Rare earth metals, iron, cobalt and other added elements combined in the alloy composition to be produced are weighed. The raw materials are set in a vacuum melting furnace.

A high frequency is applied to the raw materials in the vacuum melting furnace so that they are melted. After increasing the temperature to obtain a homogeneous alloy, the molten alloy is poured into molds to produce ingo

The ingots pass through various steps and are pulverized and finally become fine particles with an average particle diameter of around several microns. The pulverization steps are carried out in a protective environment of argon or nitrogen to prevent the oxidation of the particles.

The magnetic powder is press-molded in a mold with a magnetic field applied thereto. As a result, the crystal orientation of the particles follows the direction of the external magnetic field and thus the orientation of the magnetic properties is improved.

The press-molded compact undergoes sintering and thermal processing in a vacuum sintering furnace. The compact is baked to a level of concentration approaching a true density. The dimensions of the sintered compact are compressed 70 to 80% of the powder compact and the volume is about half. Thermal processing after the sintering allows the metallic structure of the magnet alloy to be adjusted.

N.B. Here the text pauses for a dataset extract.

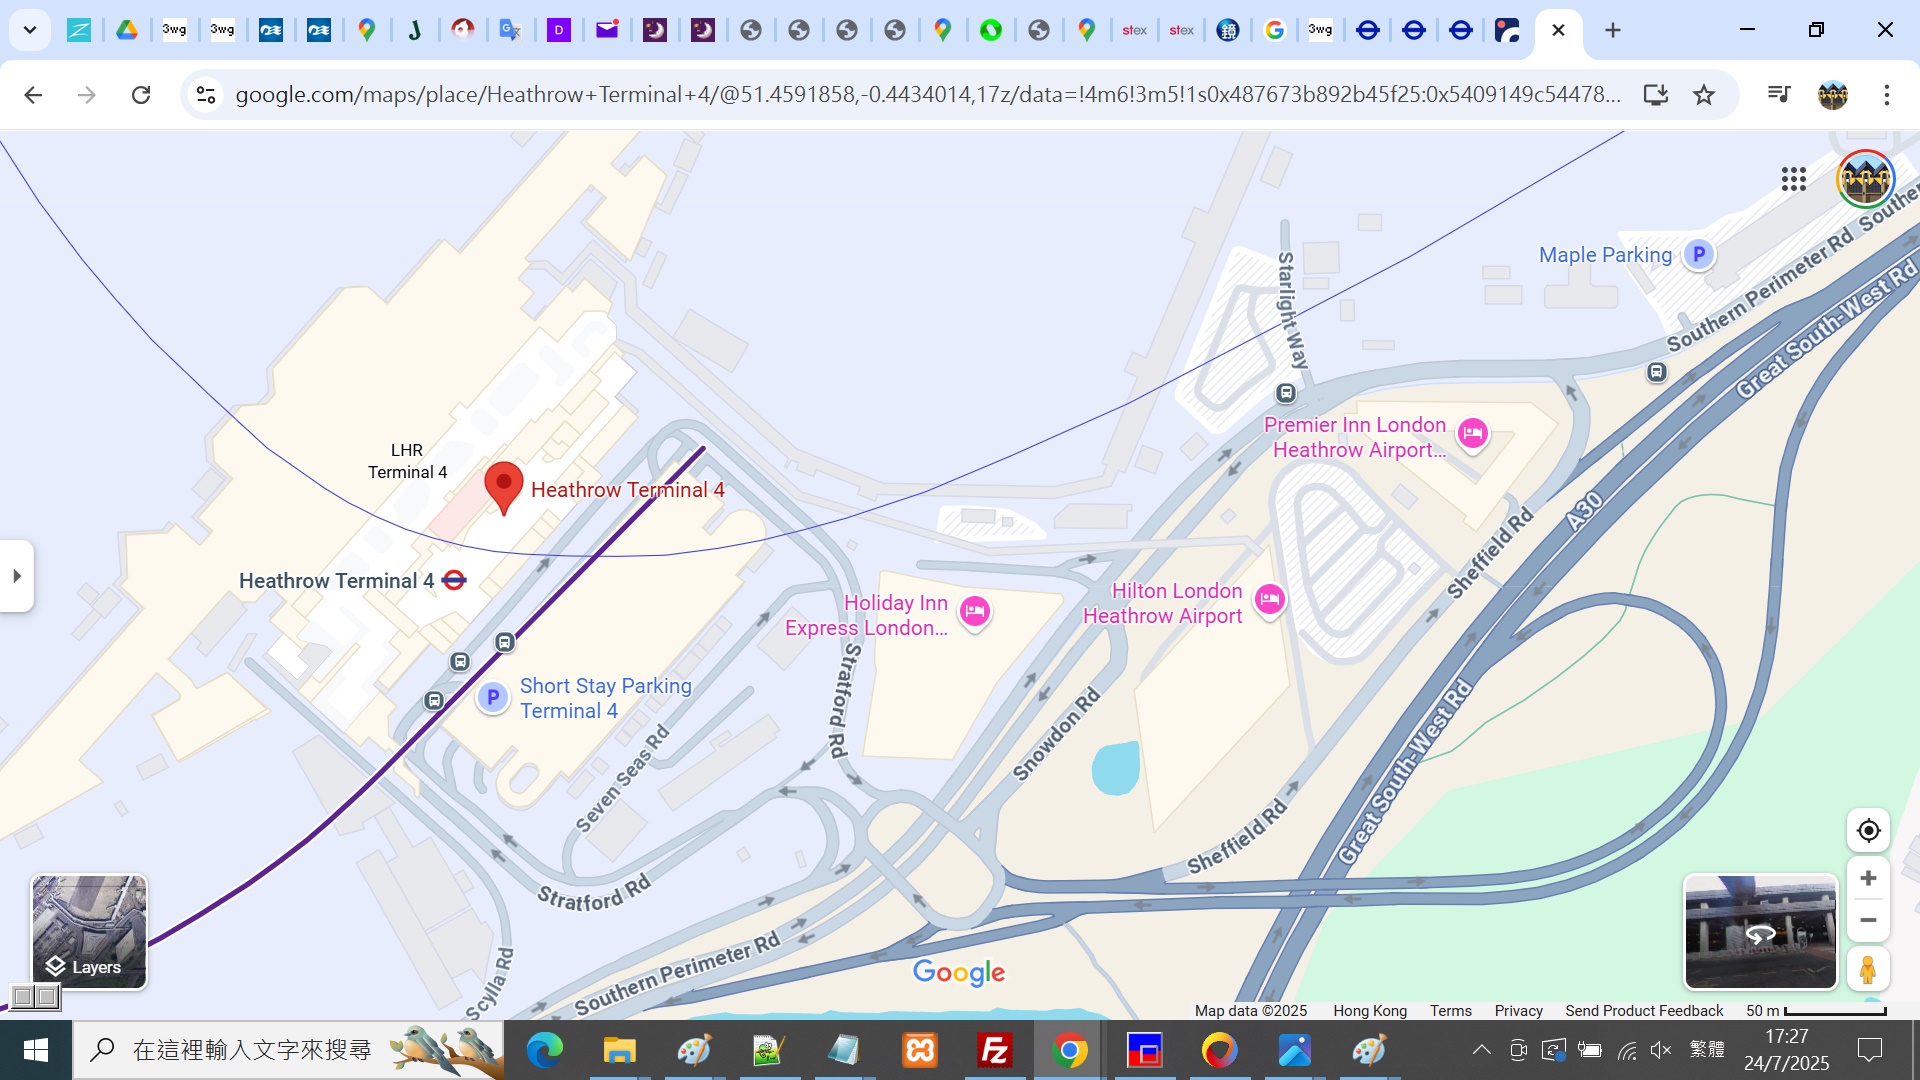
Task: Zoom out the map
Action: [1868, 920]
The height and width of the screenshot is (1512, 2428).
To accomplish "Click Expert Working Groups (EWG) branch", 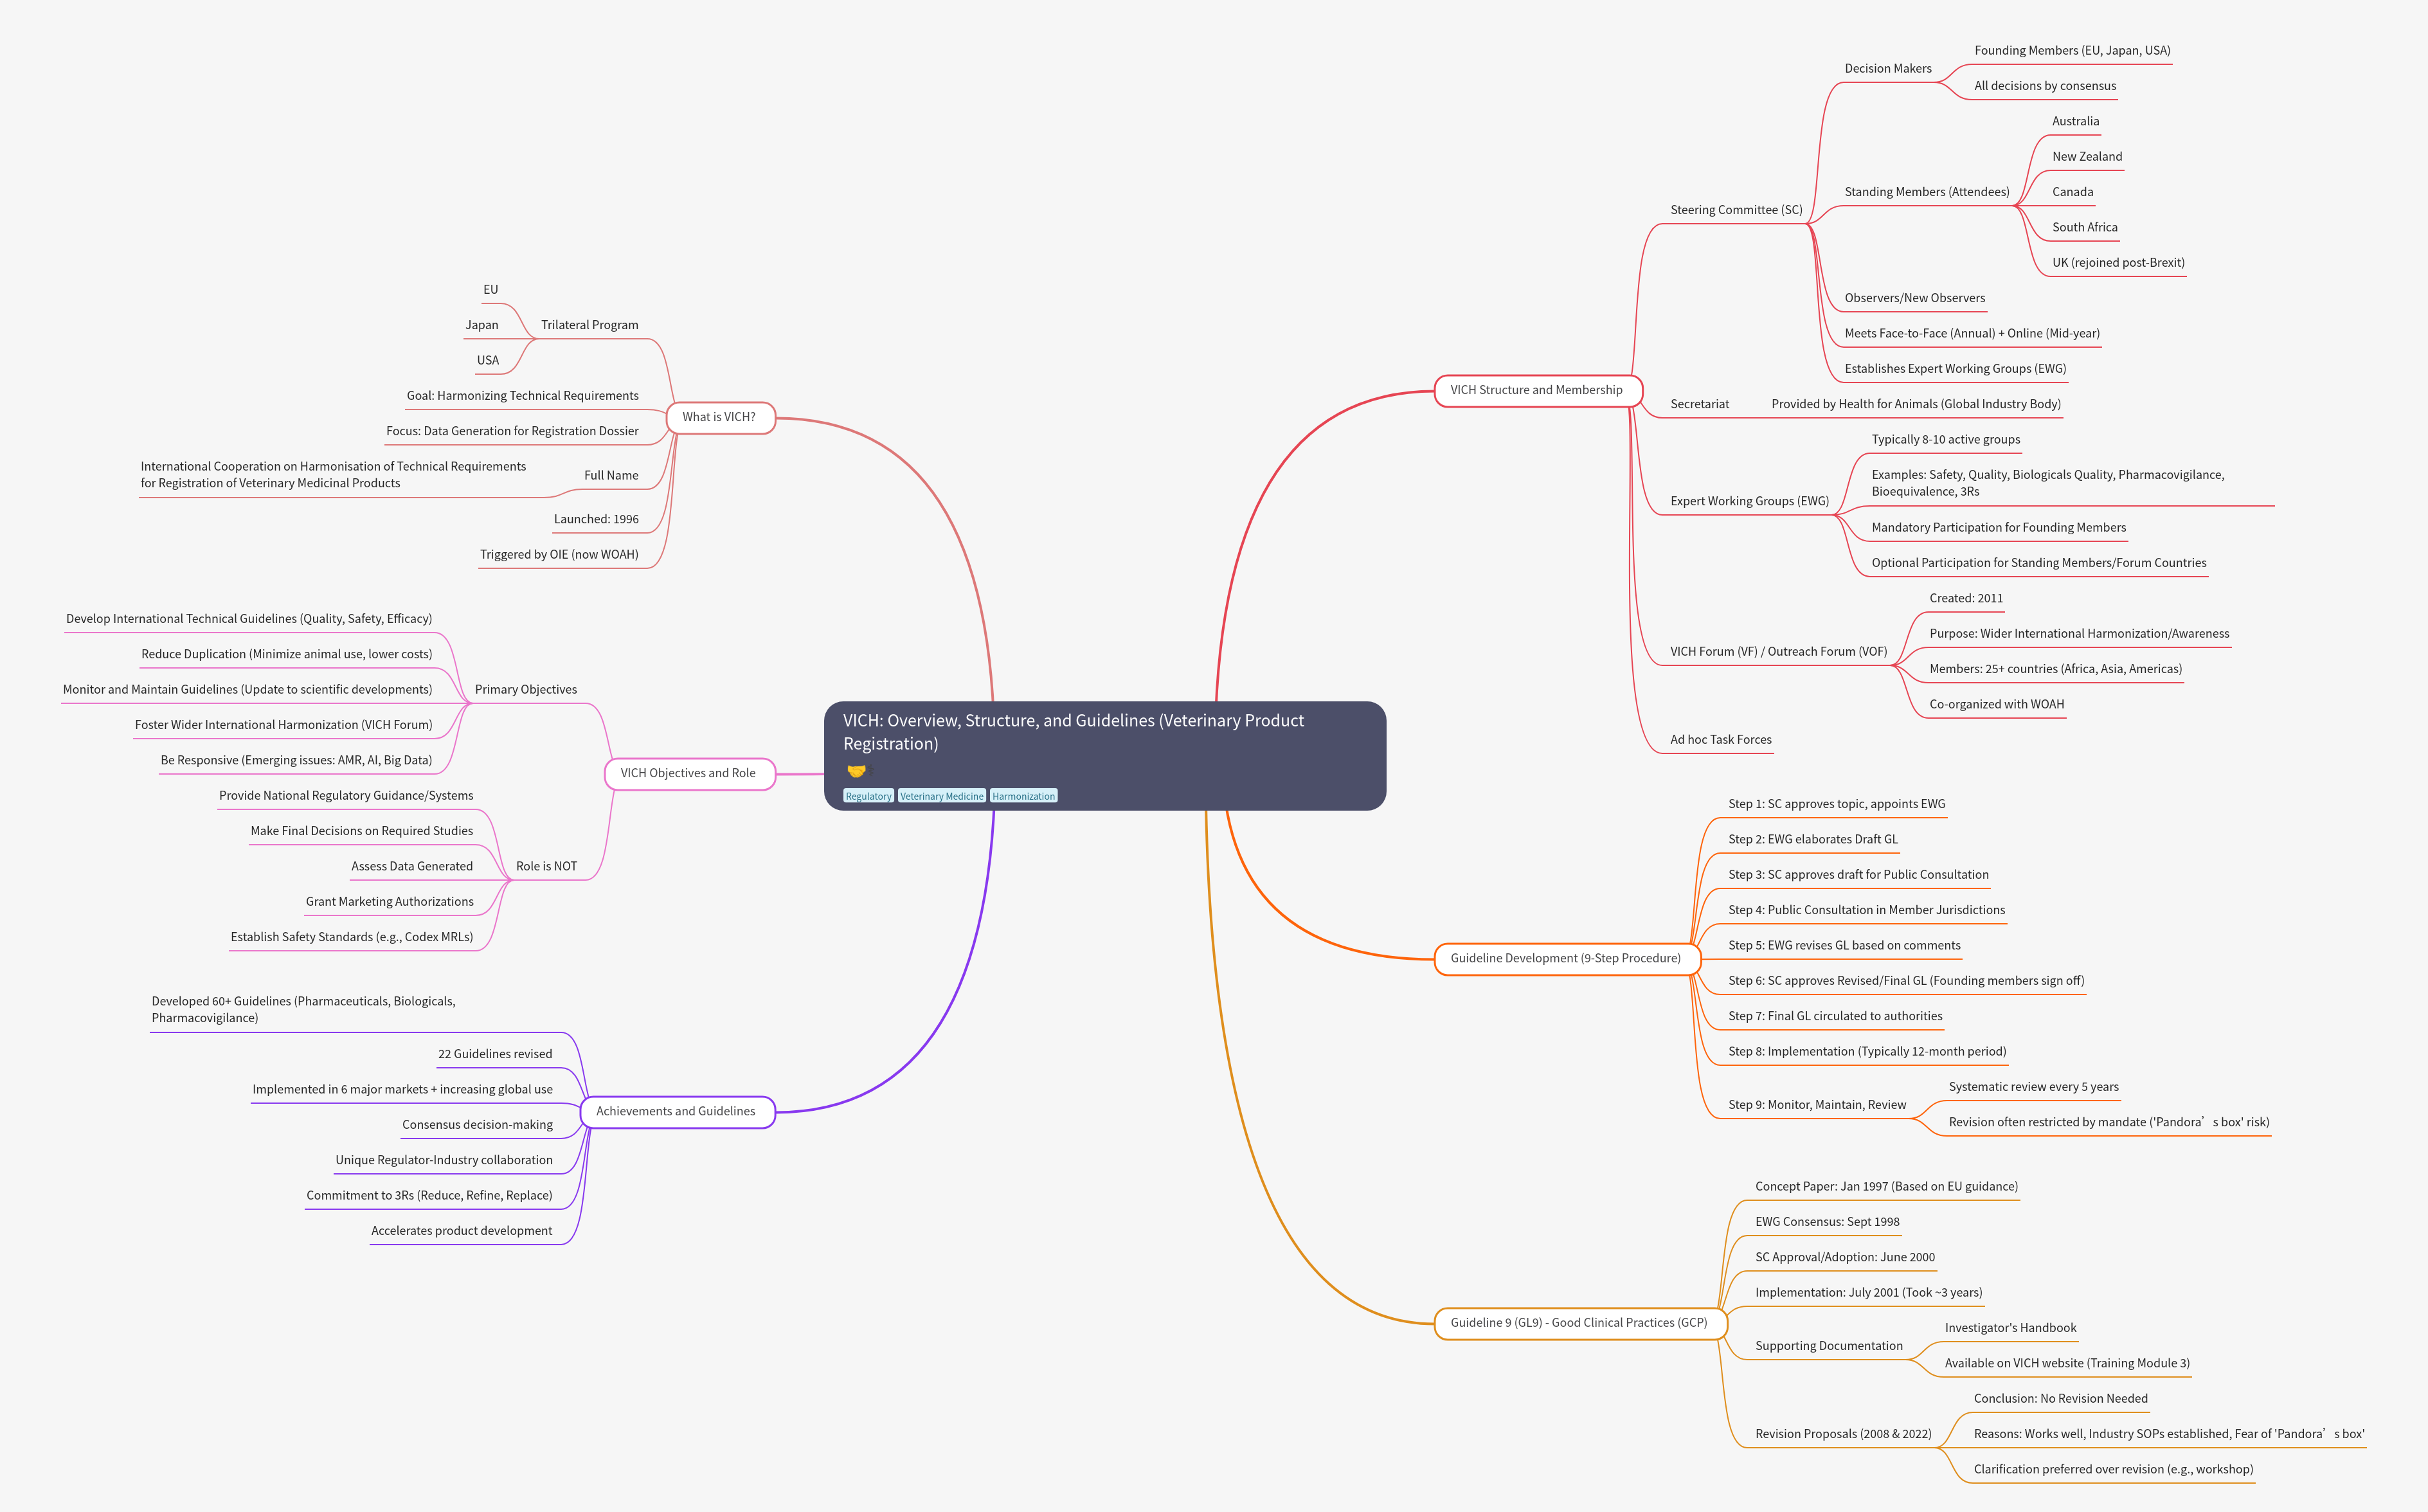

The basic magnetic characteristics of the magnet are determined after the sintering and the thermal processing are completed. The magnetic characteristics such as remanence, coercivity, and maximum energy product of the magnet are measured and only magnets that pass the inspection are sent to the next machining and assembly steps.

Rare-earth magnets undergo a large amount of shrinkage during the sintering step and the entire surface of the magnet is grinded or cut in order to remove the oxidation layer on the surface before being finished to meet the desired dimensions.

Magnets undergo surface treatment based on the environment they will be used in. Neodymium magnets are generally prone to rust and so they are subject to nickel plating or coating. Conversely, samarium cobalt magnets exhibit good corrosion resistance and are usually not subject to a surface treatment.

The dimensions and the appearance of the magnet are inspected after the machining and surface treatment steps. Tests for magnetic characteristics and corrosion resistance are performed in accordance with the product specifications.

Magnetization is performed using a static magnetic field or a pulsed magnetic field.

Magnets that pass the product inspections are packaged and then shipped.